Руки связаны у меня за спиной, и я изо всех сил вытягиваю их под сиденье. Ничего не выходит — слишком неудобная поза. Тот, другой, не сводит глаз с ножа, рядом с местом, где должны быть мои пальцы. Правда, нет никакой гарантии, что в моем мире нож вообще существует. Мы уже не в центре вероятностной кривой. Сделанный выбор очень далеко увел меня от тех воплощений, которые пьют кофе с рогаликом в кондитерской на противоположной стороне улицы.

Эрл опускает взгляд, чертыхается. Потом пинает меня и заталкивает еще дальше под сиденье. Пальцы нащупывают что-то острое.

Я осторожно беру этот предмет в руку. Нож.

Некоторое время перебираю пальцами, пытаясь ухватить нож так, чтобы зазубренное лезвие выступало из ладони будто гребень на спине стегозавра. Я порезался и чувствую, что рукоятка становится скользкой.

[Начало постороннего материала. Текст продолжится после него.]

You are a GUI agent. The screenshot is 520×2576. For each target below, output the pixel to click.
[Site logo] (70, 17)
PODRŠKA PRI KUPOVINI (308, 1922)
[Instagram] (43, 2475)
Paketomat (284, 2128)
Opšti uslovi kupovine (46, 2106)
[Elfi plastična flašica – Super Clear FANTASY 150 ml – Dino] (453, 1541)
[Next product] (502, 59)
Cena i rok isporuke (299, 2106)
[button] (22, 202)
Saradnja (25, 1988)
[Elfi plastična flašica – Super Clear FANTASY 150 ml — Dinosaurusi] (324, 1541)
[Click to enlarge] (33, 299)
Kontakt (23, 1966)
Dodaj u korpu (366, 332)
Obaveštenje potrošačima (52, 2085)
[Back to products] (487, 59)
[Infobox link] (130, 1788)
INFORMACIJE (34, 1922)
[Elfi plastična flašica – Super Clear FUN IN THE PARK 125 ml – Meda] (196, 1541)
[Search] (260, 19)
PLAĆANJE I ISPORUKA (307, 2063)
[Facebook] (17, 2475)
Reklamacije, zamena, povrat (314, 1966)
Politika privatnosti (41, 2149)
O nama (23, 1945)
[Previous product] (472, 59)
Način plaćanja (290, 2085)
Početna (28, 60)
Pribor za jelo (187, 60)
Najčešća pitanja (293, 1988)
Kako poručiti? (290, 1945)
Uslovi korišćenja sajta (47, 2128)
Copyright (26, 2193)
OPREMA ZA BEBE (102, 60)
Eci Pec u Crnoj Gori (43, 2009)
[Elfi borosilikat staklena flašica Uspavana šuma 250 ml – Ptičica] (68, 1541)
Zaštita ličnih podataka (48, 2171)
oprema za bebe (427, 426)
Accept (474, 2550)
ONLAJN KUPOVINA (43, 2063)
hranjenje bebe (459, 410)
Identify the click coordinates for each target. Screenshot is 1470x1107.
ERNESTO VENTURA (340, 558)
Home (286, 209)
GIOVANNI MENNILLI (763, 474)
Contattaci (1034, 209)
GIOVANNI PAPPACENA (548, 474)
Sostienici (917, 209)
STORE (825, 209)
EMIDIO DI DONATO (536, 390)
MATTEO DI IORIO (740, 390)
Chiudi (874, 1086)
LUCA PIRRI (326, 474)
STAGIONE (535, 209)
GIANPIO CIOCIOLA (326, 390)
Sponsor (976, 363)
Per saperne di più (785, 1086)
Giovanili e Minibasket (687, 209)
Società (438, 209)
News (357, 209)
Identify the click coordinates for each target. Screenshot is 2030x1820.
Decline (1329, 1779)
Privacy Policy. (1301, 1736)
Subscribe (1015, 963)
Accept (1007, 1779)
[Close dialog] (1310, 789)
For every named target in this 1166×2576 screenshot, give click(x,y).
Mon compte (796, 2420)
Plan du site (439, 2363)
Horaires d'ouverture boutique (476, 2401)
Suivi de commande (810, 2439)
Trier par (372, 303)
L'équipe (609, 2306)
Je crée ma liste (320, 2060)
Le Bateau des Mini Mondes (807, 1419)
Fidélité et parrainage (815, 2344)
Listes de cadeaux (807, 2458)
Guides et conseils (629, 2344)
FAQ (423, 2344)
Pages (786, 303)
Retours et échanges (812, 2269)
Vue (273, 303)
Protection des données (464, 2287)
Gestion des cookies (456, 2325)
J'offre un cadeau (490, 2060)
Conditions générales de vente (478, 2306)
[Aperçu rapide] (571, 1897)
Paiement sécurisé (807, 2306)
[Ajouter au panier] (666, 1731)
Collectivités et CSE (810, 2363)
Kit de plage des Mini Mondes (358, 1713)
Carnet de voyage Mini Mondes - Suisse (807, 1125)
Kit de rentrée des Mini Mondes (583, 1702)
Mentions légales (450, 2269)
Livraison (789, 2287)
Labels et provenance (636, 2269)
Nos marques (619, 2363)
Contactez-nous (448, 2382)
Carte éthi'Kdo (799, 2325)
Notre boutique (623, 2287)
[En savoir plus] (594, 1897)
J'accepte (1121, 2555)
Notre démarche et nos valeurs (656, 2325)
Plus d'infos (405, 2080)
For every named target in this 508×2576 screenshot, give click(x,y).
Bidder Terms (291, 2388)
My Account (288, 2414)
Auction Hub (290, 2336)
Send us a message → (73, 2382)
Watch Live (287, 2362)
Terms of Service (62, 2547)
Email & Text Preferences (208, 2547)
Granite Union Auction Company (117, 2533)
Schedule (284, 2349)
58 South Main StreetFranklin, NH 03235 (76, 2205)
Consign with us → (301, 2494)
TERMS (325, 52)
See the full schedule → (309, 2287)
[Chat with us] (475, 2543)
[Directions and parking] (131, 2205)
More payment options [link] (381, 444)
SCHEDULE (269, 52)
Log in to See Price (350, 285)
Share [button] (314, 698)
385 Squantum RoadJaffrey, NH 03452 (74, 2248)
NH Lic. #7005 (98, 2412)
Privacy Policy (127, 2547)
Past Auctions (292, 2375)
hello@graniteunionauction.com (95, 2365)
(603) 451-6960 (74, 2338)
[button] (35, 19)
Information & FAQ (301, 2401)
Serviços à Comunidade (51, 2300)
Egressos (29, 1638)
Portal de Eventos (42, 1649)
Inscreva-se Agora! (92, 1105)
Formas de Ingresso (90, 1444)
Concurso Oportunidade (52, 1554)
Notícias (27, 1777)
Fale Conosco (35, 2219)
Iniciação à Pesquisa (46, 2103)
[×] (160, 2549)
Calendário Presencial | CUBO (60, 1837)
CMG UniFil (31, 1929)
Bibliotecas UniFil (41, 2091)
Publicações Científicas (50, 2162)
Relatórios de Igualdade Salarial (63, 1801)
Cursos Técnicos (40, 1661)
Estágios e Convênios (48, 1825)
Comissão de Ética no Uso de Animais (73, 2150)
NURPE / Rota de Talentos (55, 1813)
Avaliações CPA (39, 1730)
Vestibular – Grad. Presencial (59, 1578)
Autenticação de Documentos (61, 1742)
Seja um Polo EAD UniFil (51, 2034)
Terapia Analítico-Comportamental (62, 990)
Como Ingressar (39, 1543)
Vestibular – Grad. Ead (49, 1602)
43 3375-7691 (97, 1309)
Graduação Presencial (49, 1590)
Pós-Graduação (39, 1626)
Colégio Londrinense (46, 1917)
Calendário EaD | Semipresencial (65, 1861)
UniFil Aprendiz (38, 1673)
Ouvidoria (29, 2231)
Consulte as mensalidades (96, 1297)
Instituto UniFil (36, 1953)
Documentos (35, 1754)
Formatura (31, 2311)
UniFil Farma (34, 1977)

Вытираю ладонь о шероховатый коврик и снова беру нож.

Дождавшись, когда Эрл начинает поворачивать руль вправо, подтягиваю колени к груди, перекатываюсь на живот и бросаю свое тело на Эрла — спиной вперед, выставив нож.

В том единственном мире, где я существую, нож вонзается в бедро Эрла.

Грузовик резко уходит в сторону, объезжая какое-то препятствие на улице, и меня бросает на Эрла. Он вскрикивает, чертыхается и хватается за бедро.

Удар кулака сбивает меня на пол.

Эрл в ярости поворачивается ко мне, но тут грузовик бьет во что-то на полном ходу, и Эрла бросает на рулевое колесо. Потеряв сознание, он остается лежать на руле, и тут женщина с трудом выбирается из-за сиденья, всем телом наваливается на рукоятку ножа и начинает кромсать ногу Эрла, пока не перерезает вену или артерию.

Я лежу в луже крови, пока не прибывает полиция. Я снова один, а того из нас, кто заметил нож, уже нет в живых.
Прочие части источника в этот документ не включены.